Why a Match with the Undertaker May Ruin CM Punk's Momentum

Bryan HaasFeatured ColumnistMarch 1, 2013

courtesy of wwe.com
courtesy of wwe.com

Much to the delight of wrestling fans around the world, one of the most revered figures in wrestling history seems poised to make his return to the ring in the very near future.

Unfortunately for former WWE Champion CM Punk, that returning superstar could ruin any momentum he has built up with his time in the company.

With word that the Undertaker returned to a recent WWE house show event, the stage seems to be set for him to return just in time for Wrestlemania, possibly as soon as this Monday on the “Old School” episode of Raw.

And with Punk without a current opponent for the most notable pay-per-view of the year, the Undertaker seems a perfect fit on paper. Punk has been ranting about no one having an respect for him for months. A win over the Undertaker would invariably change that feeling.

The Undertaker is, without question, a legend. He may even be one of the top five performers of all time in the ring. He was one of the most destructive, popular and respected forces in the wrestling business.

He is also 47 years old and seemingly incapable of remaining 100 percent healthy in recent years. It is more likely than not that he will not be completely healthy at WrestleMania, and that severely hampers any type of match he’d have with anyone.

And since Punk is now out of the title picture at the moment, it stands to reason that a high-profile opponent like the Undertaker is the only type he could possibly face.

Unfortunately for him, the company seems to think they have a great thing going with keeping the Undertaker’s WrestleMania winning streak alive.

Even for unfortunate for wrestling fans, that then translates to the Undertaker entering the ring in a less-than-suitable state and putting on a lackluster affair with whomever he is paired.

Punk’s gifts in the ring are undeniable. He makes every competitor who steps between the ropes with him look better. He is capable of inciting the crowd with only his words.
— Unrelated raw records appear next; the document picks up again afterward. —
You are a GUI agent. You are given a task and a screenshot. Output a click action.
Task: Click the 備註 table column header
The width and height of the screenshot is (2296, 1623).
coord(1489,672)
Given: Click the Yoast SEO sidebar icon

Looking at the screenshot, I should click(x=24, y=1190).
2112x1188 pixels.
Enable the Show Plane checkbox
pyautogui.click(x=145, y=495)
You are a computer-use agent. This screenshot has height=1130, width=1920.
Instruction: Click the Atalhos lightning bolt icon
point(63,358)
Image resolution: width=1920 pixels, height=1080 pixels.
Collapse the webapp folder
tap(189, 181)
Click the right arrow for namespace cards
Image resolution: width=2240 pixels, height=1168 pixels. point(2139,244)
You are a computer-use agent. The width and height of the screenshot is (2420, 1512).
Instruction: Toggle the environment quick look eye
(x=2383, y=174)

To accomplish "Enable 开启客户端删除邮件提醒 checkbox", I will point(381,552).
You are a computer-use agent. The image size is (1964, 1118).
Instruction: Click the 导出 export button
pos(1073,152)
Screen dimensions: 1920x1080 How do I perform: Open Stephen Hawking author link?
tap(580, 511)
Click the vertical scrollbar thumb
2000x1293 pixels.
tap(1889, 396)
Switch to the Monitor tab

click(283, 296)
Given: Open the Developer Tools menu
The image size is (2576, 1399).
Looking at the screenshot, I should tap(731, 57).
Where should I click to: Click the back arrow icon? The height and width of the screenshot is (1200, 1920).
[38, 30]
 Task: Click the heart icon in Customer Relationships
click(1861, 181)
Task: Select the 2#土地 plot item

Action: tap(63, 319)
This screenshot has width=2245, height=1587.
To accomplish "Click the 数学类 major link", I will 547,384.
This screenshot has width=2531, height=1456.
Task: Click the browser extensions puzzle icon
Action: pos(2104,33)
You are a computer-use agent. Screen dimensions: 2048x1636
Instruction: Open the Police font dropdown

The fact that he is one of the most talented in-ring performers in the company is secondary.

A match with the Undertaker may not exactly be career suicide for Punk, but at the very least he will need to call upon every shred of skill that he has to make his opponent look good.

This is not to say that the Undertaker is terrible or incapable of still turning it on these days. Simply stated, he is a broken and battered man after decades in the business. Is it possible that he can call upon his own reserves and turn in another “WrestleMania moment?” Maybe, but it seems unlikely.

Ever since losing the WWE title to the Rock at the royal Rumble, Punk has seemingly been a man without a country. He is no longer (probably) going to be involved in a program with the Rock or John Cena, and there seems to be very little other worthy competition for him to face.

It will be very hard to comprehend Punk taking on the midcard talent like Kofi Kingston or Brodus Clay all of a sudden.

Don’t discount any member of the WWE talent roster because they all deserve to be where they are. But Punk has attained a certain status level, and seeing him below that level, even briefly, is somewhat hard to comprehend and could hurt his credibility.

Yes, he is being cast aside to focus on a Rock/Cena bout that will generate pay-per-view buys. And while there is nothing wrong with making money, which is absolutely what that match will do, it shortchanges a competitor who has worked incredibly hard to attain his position, only to have it threatened by another aging superstar.

But once the Rock leaves to promote or star in whatever his next film project is, don’t be surprised if Punk is the person they call upon to light the torch and make the WWE title relevant once again.